(MATERIAL PROVIDED Opens)

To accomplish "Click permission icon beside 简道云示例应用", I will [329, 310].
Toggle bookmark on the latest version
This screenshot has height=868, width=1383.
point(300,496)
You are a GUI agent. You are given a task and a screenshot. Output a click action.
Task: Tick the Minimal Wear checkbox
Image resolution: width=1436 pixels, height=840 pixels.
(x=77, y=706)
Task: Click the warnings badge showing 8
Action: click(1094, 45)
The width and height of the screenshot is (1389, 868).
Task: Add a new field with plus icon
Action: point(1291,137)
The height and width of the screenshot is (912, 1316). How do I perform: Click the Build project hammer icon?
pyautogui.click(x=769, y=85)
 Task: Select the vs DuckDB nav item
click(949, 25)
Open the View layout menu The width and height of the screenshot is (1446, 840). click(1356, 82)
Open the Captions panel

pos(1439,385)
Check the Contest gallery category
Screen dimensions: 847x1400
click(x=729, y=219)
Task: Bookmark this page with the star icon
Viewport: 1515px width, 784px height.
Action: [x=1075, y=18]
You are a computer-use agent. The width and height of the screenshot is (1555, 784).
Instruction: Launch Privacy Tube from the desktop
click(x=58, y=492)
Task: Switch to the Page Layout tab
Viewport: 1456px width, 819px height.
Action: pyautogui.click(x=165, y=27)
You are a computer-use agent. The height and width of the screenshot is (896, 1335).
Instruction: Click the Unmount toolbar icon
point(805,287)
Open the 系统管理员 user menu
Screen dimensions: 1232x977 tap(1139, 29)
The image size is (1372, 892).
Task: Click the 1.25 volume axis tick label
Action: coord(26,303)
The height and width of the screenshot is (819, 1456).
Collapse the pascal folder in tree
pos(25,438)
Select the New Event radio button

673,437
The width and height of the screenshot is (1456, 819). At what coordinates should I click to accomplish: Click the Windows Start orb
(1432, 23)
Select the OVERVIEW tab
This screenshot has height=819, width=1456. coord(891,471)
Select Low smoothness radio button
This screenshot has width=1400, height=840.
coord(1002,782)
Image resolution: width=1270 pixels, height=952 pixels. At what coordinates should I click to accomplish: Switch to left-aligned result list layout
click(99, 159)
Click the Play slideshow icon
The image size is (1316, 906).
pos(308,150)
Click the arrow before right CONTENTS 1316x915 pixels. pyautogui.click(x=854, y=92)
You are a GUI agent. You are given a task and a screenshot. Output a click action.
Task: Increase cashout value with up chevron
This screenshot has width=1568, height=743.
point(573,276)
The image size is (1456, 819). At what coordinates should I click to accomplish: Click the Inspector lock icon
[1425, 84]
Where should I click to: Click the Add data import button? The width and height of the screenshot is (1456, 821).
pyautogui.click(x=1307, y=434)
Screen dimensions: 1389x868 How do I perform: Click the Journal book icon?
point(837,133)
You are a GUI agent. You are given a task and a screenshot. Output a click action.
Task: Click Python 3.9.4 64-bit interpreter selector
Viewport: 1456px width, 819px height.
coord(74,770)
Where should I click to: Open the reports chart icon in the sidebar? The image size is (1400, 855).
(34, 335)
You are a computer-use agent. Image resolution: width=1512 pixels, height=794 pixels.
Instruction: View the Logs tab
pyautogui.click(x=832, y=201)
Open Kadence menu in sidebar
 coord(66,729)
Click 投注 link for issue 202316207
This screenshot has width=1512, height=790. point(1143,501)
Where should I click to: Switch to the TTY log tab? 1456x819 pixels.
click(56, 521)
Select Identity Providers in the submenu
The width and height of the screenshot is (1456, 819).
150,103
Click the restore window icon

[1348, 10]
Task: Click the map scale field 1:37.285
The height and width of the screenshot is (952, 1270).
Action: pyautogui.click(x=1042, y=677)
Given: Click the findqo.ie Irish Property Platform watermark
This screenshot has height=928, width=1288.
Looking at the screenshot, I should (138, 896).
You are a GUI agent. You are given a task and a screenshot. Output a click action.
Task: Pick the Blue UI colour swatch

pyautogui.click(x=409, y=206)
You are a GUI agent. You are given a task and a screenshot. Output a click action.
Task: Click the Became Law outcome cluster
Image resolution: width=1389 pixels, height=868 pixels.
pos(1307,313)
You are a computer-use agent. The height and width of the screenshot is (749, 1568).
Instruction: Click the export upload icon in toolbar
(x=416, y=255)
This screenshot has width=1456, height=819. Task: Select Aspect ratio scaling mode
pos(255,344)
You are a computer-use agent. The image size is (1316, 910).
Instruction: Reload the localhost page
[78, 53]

(MATERIAL PROVIDED Closes)

WORK REQUIRED – Going from the line that contains "Click 投注 link for issue 202316207" to the last line of the records, reproduce every line as written.

THE ANSWER –
Click 投注 link for issue 202316207
This screenshot has width=1512, height=790. point(1143,501)
Where should I click to: Switch to the TTY log tab? 1456x819 pixels.
click(56, 521)
Select Identity Providers in the submenu
The width and height of the screenshot is (1456, 819).
150,103
Click the restore window icon

[1348, 10]
Task: Click the map scale field 1:37.285
The height and width of the screenshot is (952, 1270).
Action: pyautogui.click(x=1042, y=677)
Given: Click the findqo.ie Irish Property Platform watermark
This screenshot has height=928, width=1288.
Looking at the screenshot, I should (138, 896).
You are a GUI agent. You are given a task and a screenshot. Output a click action.
Task: Pick the Blue UI colour swatch

pyautogui.click(x=409, y=206)
You are a GUI agent. You are given a task and a screenshot. Output a click action.
Task: Click the Became Law outcome cluster
Image resolution: width=1389 pixels, height=868 pixels.
pos(1307,313)
You are a computer-use agent. The height and width of the screenshot is (749, 1568).
Instruction: Click the export upload icon in toolbar
(x=416, y=255)
This screenshot has width=1456, height=819. Task: Select Aspect ratio scaling mode
pos(255,344)
You are a computer-use agent. The image size is (1316, 910).
Instruction: Reload the localhost page
[78, 53]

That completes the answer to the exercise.